## Task directions
Your answer must be an exact copy of the lines from the one containing "Viewport: 205px width, 186px" through the last line of the records below, with no pictures; please include nothing else.

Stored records

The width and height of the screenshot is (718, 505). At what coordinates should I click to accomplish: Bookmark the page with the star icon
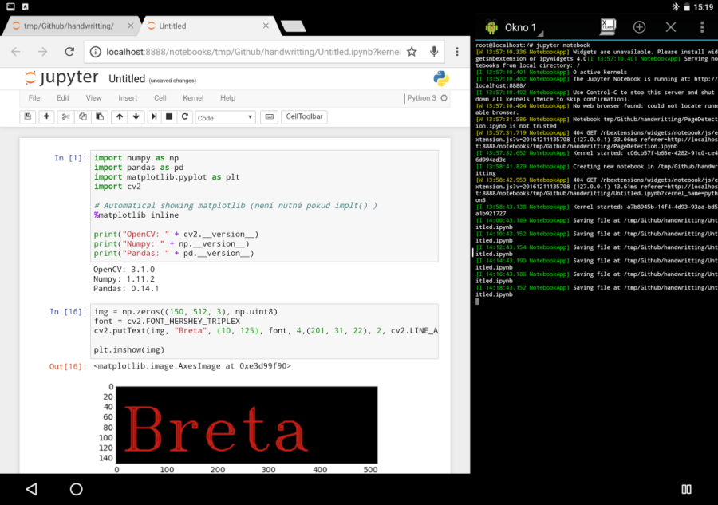tap(412, 52)
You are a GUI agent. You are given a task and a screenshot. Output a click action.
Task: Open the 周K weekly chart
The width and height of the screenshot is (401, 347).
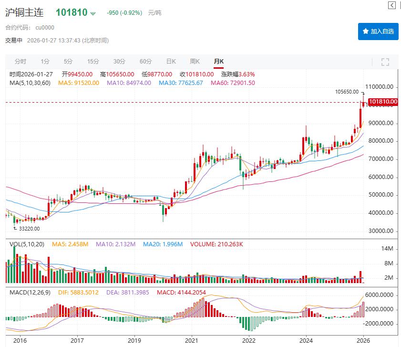(x=195, y=62)
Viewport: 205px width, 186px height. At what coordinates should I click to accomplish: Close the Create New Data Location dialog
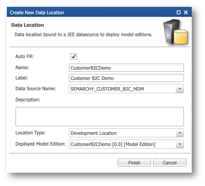tap(186, 12)
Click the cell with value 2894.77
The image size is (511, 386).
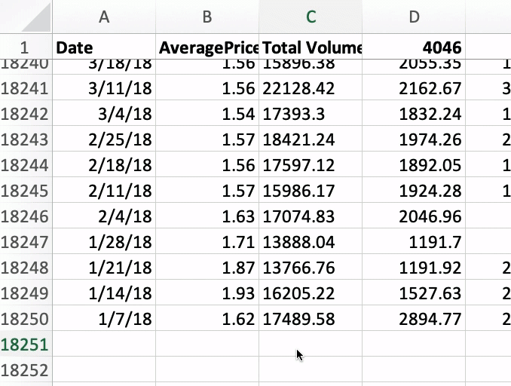point(414,319)
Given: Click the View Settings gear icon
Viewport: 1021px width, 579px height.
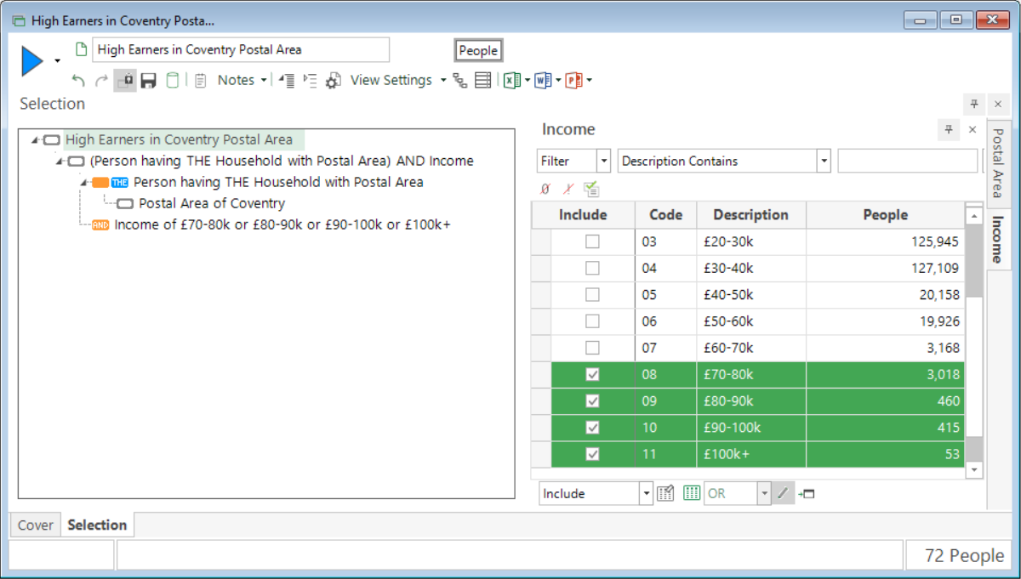Looking at the screenshot, I should [x=334, y=81].
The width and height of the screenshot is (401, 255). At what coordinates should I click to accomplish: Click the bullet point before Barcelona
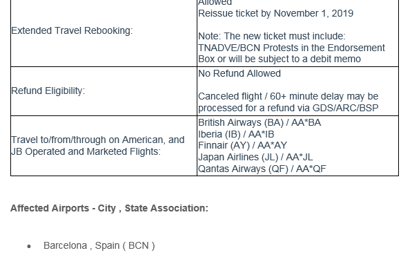point(29,246)
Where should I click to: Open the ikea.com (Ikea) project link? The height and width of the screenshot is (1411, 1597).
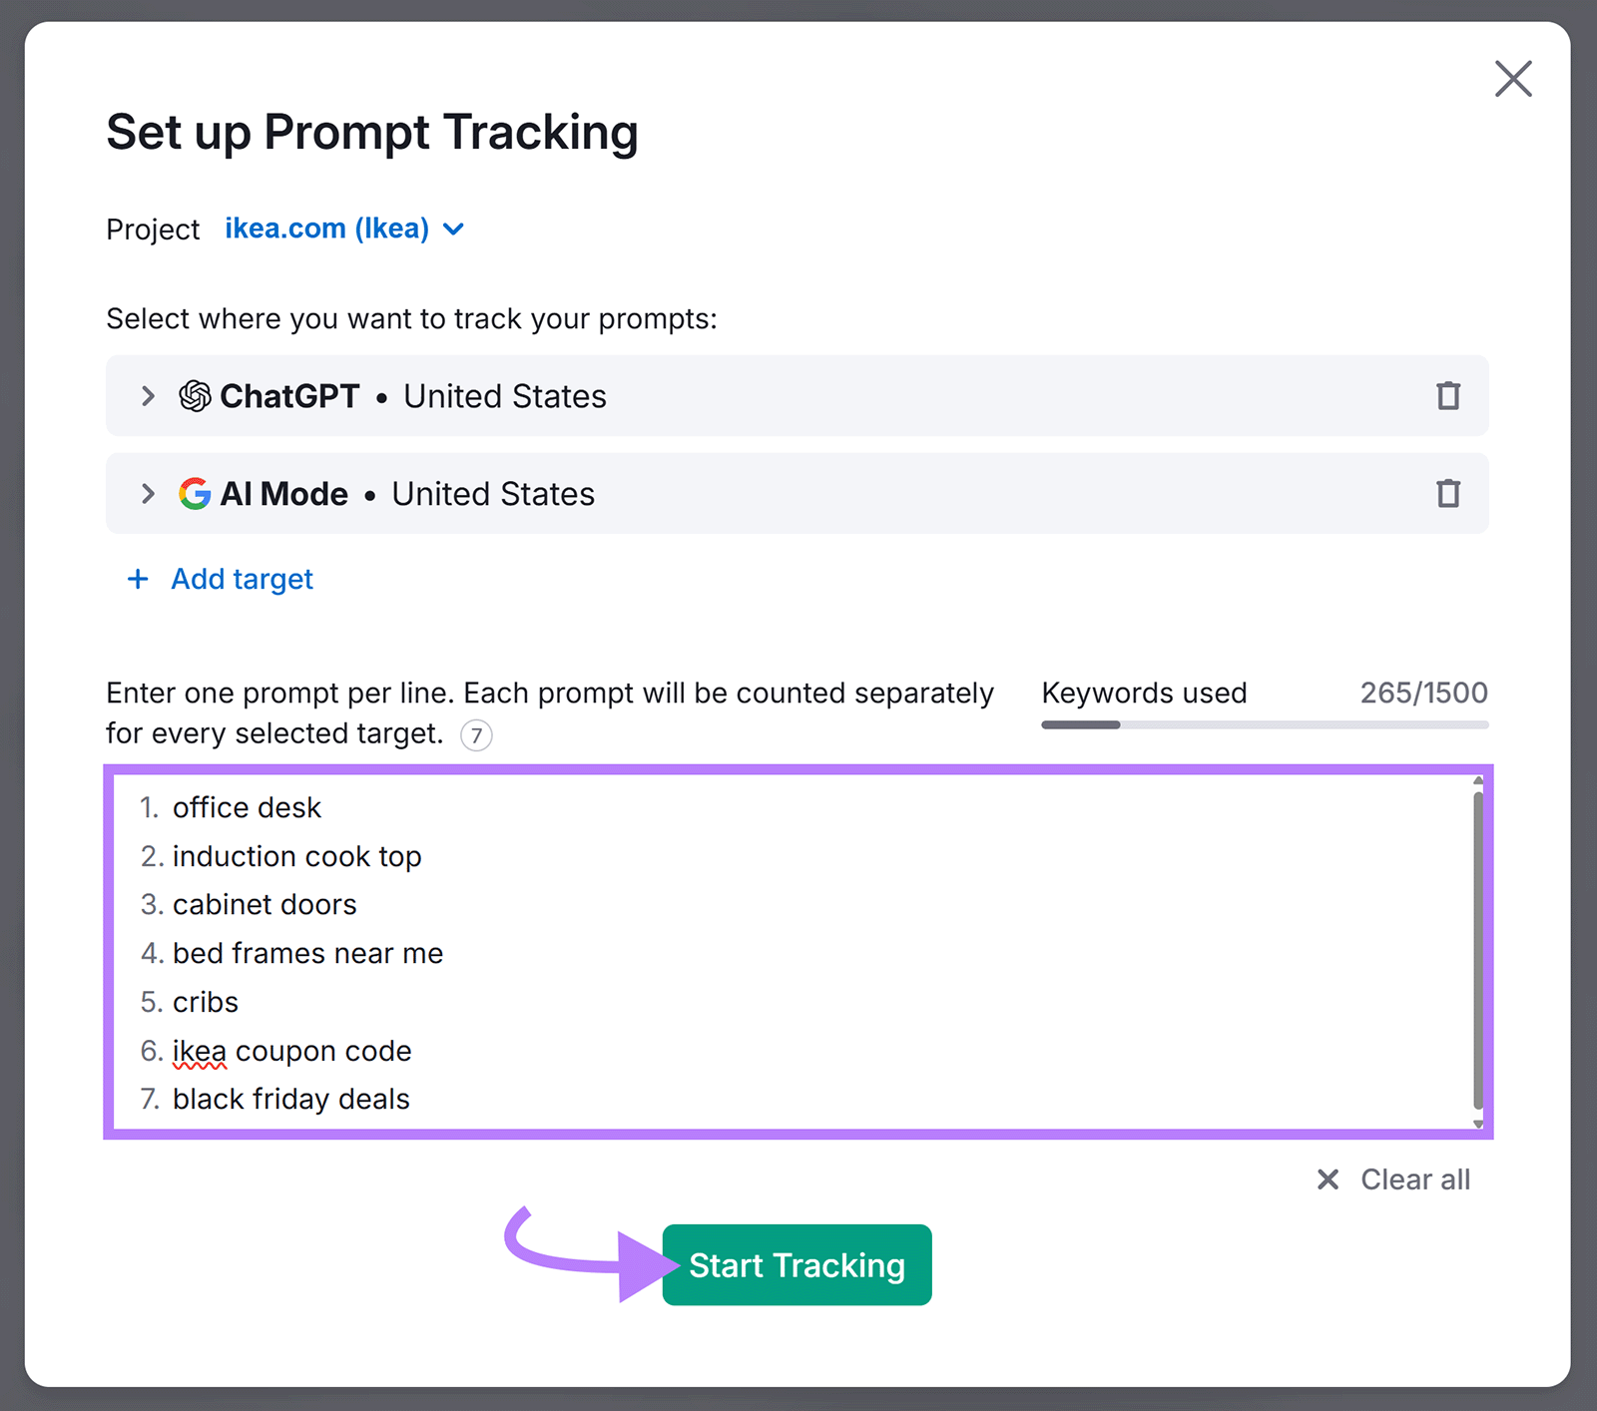[x=325, y=229]
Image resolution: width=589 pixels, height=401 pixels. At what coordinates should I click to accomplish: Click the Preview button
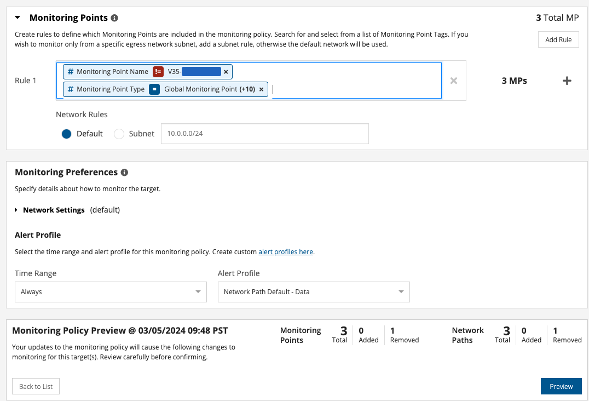click(x=561, y=386)
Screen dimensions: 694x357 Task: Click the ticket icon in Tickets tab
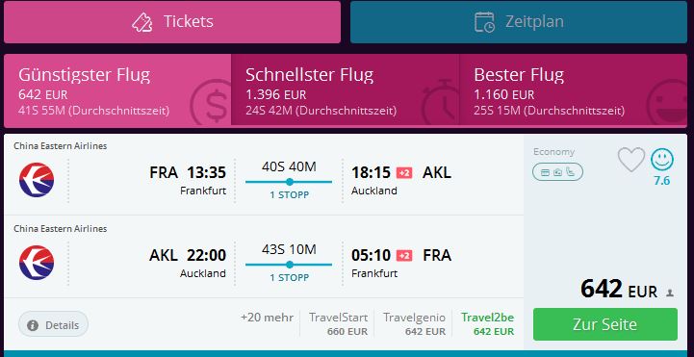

## Solution for this exercise
Viewport: 205px width, 186px height. At what coordinates should I click to accomplish: Close the Create New Data Location dialog
tap(186, 12)
Click the cell with value 2894.77
The image size is (511, 386).
point(414,319)
Given: Click the View Settings gear icon
Viewport: 1021px width, 579px height.
Looking at the screenshot, I should [x=334, y=81].
The width and height of the screenshot is (401, 255). At what coordinates should I click to accomplish: Click the bullet point before Barcelona
point(29,246)
Where should I click to: Open the ikea.com (Ikea) project link? The height and width of the screenshot is (1411, 1597).
[x=325, y=229]
Image resolution: width=589 pixels, height=401 pixels. At what coordinates should I click to accomplish: Click the Preview button
click(x=561, y=386)
Screen dimensions: 694x357 Task: Click the ticket icon in Tickets tab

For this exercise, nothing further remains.